We used the linear regression analysis to describe each subject's CBFV/PETCO2 relationship. Although the published data showed uncertainty as to whether the relationship between CBFV and change of CO2 is linear across the hypo- and hypercapnic range of PETCO2 (32), we found that linear regression provided the best fit with r2 0.9 in most, though not all, of our subjects' data. We also analyzed the CBFV/PETCO2 above and below the eupneic PCO2 separately, which showed the same linear tendency as did the overall regression.
Mechanism of the Low CBFV/PETCO2 in Patients with CHF and CSA
Both the control and CSA groups showed the expected CBFV response to CO2 in the hyper- and hypocapnic ranges and demonstrated a similar differential responsiveness to hyper- and hypocapnia that has been observed in healthy subjects (33). The greater responsiveness to hypercapnia compared with hypocapnia may be related the observation that intracranial vascular tone is more influenced by vasodilator mediators compared with vasoconstrictive mediators (34). However, in the patients with CHF, the gain of the response is relatively small in both groups (2.4eC3.1% increase/mm Hg) compared with young, healthy subjects (4.7 ± 0.3% mm HgeC1) (17). This difference is likely to be related to the poor heart function and/or endothelial dysfunction. CHF is associated with impaired endothelium-dependent vasodilation (35). A low cerebrovascular CO2 reactivity with the heart dysfunction has been reported by Georgiadis and coworkers (8). Moreover, most of our subjects had an underlying ischemic cardiomyopathy, which increases the likelihood of endothelial dysfunction (36) and coexistent cerebrovascular disease. Thus, all patients with CHF are likely to have an abnormal responsiveness to CO2, but this does not explain the greater impairment in reactivity in patients with CSA.

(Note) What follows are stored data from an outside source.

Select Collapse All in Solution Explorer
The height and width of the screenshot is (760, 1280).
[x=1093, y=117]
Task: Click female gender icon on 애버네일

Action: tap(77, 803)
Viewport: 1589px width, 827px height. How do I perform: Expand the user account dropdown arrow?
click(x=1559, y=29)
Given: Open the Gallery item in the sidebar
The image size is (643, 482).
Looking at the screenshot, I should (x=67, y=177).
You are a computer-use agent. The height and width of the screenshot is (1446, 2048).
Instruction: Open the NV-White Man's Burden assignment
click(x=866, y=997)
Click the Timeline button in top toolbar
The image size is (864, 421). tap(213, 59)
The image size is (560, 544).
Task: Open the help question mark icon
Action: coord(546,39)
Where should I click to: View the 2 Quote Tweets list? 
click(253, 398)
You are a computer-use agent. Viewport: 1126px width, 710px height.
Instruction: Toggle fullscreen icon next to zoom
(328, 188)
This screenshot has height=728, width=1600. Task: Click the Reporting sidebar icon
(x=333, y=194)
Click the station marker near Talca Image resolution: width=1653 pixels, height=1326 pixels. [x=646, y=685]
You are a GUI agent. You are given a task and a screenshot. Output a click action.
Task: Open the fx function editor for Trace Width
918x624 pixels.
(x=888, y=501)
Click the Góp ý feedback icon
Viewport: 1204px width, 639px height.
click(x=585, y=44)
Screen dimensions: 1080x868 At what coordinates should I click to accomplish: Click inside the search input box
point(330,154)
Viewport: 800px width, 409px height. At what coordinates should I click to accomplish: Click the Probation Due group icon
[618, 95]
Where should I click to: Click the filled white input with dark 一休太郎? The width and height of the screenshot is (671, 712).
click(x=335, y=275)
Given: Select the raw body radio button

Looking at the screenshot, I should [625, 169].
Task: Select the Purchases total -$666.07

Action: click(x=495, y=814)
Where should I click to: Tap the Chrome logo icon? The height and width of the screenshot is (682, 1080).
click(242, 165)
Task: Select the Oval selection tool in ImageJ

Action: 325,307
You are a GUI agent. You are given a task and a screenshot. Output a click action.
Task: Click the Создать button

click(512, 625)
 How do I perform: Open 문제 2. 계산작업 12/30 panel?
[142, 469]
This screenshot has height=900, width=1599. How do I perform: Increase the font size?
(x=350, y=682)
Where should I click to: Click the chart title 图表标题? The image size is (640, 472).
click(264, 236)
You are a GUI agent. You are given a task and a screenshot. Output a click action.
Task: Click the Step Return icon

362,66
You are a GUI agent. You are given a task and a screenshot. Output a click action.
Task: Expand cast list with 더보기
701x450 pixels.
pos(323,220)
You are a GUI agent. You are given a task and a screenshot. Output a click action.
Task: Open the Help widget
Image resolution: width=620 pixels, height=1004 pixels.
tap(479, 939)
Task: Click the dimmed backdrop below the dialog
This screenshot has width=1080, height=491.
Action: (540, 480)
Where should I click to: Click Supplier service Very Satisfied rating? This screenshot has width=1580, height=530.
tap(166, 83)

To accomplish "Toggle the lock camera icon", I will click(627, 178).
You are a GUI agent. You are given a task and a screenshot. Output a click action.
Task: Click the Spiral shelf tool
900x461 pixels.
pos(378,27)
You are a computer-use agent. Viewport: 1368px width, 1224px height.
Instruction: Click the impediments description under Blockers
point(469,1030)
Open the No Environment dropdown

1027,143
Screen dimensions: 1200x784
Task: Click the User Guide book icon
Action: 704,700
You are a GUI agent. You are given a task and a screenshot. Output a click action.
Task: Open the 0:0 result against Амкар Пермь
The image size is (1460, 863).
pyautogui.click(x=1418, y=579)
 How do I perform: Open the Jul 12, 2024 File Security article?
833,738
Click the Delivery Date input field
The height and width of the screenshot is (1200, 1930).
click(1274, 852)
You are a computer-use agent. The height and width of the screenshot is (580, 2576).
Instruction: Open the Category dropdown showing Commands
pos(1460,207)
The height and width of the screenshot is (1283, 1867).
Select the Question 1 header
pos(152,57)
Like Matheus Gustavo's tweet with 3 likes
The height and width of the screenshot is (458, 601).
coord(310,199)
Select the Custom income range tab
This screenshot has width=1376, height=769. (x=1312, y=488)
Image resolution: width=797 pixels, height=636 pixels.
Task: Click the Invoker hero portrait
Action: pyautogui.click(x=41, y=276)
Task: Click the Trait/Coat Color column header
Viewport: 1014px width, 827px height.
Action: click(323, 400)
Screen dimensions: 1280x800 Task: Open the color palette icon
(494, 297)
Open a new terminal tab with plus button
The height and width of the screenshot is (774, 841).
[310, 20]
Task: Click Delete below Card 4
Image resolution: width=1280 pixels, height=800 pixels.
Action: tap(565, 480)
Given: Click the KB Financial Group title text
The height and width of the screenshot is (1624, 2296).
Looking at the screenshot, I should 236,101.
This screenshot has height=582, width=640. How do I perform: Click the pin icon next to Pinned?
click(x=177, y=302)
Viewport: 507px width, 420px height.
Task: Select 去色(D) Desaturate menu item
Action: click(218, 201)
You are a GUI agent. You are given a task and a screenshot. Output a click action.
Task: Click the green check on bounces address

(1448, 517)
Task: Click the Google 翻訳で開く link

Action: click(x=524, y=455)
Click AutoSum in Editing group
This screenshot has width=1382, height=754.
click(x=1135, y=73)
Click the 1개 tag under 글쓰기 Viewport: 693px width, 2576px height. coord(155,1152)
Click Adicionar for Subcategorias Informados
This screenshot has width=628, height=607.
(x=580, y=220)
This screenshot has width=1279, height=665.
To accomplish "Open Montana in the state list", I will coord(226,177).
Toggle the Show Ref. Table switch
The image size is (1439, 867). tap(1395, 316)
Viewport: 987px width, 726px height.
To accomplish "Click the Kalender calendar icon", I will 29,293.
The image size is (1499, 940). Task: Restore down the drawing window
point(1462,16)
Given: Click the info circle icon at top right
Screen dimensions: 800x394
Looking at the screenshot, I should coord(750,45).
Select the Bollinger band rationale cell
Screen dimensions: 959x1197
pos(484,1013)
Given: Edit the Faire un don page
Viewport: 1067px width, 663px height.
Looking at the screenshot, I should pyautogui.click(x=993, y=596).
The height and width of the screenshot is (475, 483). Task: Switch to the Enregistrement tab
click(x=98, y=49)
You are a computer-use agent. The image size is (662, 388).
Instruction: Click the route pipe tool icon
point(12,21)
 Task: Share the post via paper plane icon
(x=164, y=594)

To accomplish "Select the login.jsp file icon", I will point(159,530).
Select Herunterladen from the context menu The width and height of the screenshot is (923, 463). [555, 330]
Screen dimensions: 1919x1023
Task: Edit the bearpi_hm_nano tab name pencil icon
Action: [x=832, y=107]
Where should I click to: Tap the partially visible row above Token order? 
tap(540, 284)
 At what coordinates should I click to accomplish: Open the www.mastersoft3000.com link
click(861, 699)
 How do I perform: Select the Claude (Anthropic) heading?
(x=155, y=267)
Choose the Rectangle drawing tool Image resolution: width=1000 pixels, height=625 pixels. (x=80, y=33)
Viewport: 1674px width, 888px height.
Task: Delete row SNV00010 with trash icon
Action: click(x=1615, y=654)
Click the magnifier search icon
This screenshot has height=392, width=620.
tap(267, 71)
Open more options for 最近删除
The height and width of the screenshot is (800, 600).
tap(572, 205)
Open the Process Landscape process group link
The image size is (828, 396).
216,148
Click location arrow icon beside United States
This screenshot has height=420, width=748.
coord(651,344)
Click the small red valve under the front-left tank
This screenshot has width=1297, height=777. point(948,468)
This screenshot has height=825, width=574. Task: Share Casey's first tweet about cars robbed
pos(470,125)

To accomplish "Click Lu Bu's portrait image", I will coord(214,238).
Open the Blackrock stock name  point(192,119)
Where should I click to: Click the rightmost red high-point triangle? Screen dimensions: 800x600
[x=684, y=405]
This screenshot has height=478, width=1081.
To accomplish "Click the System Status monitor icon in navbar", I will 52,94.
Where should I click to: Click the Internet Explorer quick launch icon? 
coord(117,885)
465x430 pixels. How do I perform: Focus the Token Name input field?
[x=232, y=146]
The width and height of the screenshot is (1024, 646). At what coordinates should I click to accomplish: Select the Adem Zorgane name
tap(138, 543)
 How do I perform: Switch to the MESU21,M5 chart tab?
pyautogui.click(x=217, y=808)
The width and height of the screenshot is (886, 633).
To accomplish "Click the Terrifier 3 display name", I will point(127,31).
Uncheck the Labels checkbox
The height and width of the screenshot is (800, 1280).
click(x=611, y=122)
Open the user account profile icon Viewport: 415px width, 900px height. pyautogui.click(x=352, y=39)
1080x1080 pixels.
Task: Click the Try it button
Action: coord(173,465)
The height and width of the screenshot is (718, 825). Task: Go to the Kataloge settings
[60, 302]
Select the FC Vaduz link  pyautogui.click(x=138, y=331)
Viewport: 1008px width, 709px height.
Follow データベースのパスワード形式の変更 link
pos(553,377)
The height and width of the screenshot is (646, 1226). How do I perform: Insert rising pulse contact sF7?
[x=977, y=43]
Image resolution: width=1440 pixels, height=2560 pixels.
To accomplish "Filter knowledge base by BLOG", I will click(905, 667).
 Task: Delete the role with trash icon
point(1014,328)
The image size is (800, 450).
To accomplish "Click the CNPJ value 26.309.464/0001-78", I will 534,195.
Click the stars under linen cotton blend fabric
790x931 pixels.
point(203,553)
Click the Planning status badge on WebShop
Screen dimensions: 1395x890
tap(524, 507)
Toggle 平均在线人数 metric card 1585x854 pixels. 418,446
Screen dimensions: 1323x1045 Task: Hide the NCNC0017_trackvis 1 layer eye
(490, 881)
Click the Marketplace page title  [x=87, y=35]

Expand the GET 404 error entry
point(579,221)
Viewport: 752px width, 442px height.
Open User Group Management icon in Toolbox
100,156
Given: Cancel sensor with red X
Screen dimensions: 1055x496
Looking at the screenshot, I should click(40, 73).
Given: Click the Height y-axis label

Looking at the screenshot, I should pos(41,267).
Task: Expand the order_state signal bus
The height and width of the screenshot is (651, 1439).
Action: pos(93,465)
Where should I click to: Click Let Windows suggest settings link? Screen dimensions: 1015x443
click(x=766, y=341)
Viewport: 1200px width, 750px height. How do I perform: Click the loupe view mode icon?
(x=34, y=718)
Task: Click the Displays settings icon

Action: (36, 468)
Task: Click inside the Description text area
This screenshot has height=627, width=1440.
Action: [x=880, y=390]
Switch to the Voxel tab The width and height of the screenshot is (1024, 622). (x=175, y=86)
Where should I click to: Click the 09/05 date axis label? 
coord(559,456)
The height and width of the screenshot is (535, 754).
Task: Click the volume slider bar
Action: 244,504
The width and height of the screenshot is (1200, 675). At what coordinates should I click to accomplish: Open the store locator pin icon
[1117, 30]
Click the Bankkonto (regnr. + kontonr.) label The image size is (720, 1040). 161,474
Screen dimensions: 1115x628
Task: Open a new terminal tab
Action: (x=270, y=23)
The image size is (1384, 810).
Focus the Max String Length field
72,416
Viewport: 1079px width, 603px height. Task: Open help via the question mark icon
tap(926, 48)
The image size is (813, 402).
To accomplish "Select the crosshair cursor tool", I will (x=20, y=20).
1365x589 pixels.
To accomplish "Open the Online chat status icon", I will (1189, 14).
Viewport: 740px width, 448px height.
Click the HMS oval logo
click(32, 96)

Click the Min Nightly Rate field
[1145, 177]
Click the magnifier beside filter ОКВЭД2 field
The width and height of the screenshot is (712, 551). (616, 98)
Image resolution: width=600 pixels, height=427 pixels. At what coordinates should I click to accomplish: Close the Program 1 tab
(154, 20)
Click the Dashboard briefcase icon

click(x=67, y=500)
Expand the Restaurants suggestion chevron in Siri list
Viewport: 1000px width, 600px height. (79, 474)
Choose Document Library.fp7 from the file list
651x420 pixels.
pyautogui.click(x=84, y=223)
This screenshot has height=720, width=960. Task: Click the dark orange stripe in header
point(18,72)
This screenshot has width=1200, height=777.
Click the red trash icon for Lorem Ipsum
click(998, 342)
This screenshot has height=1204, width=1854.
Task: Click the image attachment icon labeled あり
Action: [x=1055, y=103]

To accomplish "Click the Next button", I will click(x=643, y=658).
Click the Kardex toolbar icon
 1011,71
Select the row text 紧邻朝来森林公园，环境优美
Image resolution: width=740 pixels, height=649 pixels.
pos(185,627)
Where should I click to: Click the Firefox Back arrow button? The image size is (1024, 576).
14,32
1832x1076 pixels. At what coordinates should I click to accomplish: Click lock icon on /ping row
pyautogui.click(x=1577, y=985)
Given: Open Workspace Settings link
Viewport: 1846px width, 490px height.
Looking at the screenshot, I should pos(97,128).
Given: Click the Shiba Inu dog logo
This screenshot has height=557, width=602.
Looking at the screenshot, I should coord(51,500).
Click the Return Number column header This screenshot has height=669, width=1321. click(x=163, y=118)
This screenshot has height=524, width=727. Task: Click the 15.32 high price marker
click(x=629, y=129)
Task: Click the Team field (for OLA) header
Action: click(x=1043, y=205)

The mechanism underlying the reduction in cerebrovascular reactivity in patients with CSA is not clear. CO2 modulates CBF via direct effect of extracellular pH on the smooth muscle of cerebral pial vessels (1). The vascular smooth muscle tone in the brain is also regulated by other neural, humoral, and physical factors. Our experiment does not allow us to determine the pathologic linkage between the impaired cerebrovascular response to CO2 and periodic breathing. The impaired cerebrovascular reactivity may also be a direct consequence of the periodic breathing. The supportive evidence is that a reduced CBF response to CO2 has also been observed in patients with obstructive sleep apnea, and this deficiency reverses after treatment with nasal continuous positive airway pressure (37). Both recurrent central and obstructive apneas are associated with asphyxia and surges in arterial pressure that could cause endothelial dysfunction and impairment of cerebrovascular reactivity to CO2. Sleep fragmentation as a result of overnight periodic breathing could also diminish hypercapnic vasomotor response (38). However, conflicting evidence has also been reported in the literature, with a normal or even higher CBF reactivity to PCO2 in patients with obstructive sleep apnea (39), and whether the endothelium is involved in the CBF response to CO2 is still controversial (40).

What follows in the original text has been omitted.